I decided to find out how this firearm/scope combo actually works at longer range - longer than I typically shoot a .22 rimfire. The firearm is an old Remington 550-1, which is the predecessor of Remington's slick Speedmaster semi-auto. The optic is a Bushnell Prime 3.5x10 power with parallax adjustment.

The reticle uses dots on the horizontal and vertical axis and they are supposed to represent holdover points and calibrated to 1240 fps bullets. The theory is to sight it in at 50 yards at the crosshairs and all the other dots will get bullets on target in 25-yard increments.
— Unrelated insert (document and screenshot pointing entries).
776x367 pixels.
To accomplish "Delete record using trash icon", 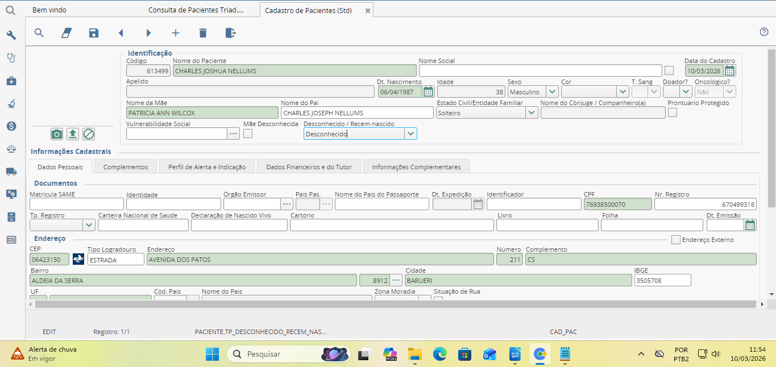I will pyautogui.click(x=203, y=33).
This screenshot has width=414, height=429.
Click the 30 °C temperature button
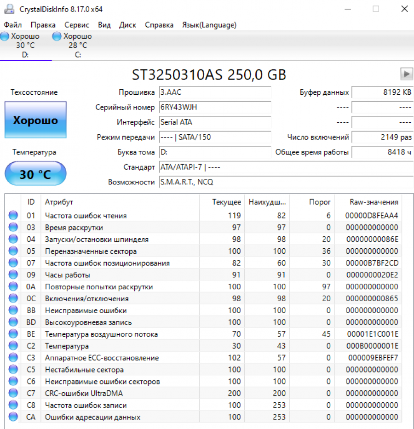click(x=35, y=174)
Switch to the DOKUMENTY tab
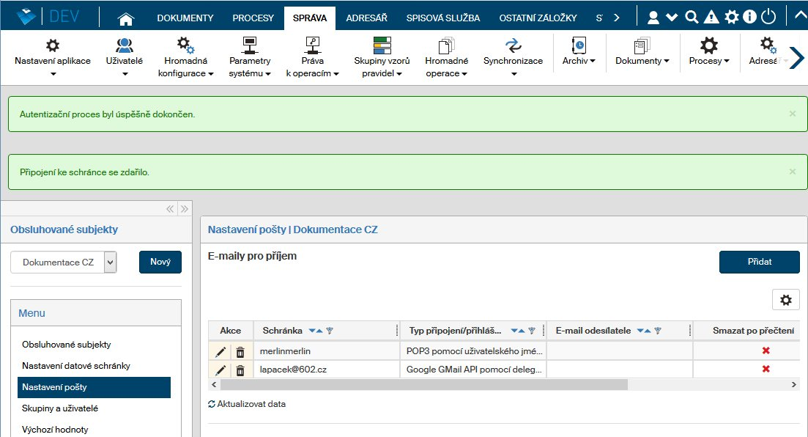This screenshot has height=437, width=808. click(185, 18)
The gun had been sighted previously in with some high quality RWS 40-grain ammo at 1240 fps and shot quite well, although not shot beyond 50 yards. Because I thought it more prudent to shoot less expensive ammo for the trajectory test, I grabbed some CCI Mini-Mags with stated specs of 35 grains at 1235 fps. Close enough for the purpose of my test.

First shot was dead on at 50 yards, so here we go. Second shot was taken at 75 yards and bull's eye. Third shot at 100 yards was a mere 1.5 inches below the bull. I was ecstatic.

Finished the group at 100 yards in relatively high winds yesterday and it was slightly over 2 inches and just below the center of the target.

More testing to follow, but it will have to wait until after deer season. Then I'll see how it works beyond 100 yards.


----------



## hassell (Feb 9, 2010)

That is impressive.


----------



## Glenwhey (Jun 3, 2021)

Thanks. I just set up a 100-yard bullet trap that is now part of my heated garage range - right out the window. Had to test it, too. Now I can shoot in any weather at distances to 100 yards. 

Bullwinkle has planned a coyote trip up North and wanted to check his Ruger.300 Win Mag with some hot 110-grain loads. He shot twice and we wanted to see how the 3/8-inch, angled diamond plate trap would handle the rockets. It didn't. Two brand new holes punched through. Gun is spot on.


----------



## youngdon (Mar 10, 2010)

That’s awesome to have that type of scope on a 22. As for Bullwinkles test, I’d hand a piece of 1/2” ar550 plate at its mouth to hang a target on.


----------



## pokeyjeeper (Sep 5, 2013)

Good shooting and nice write up thanks for sharing


----------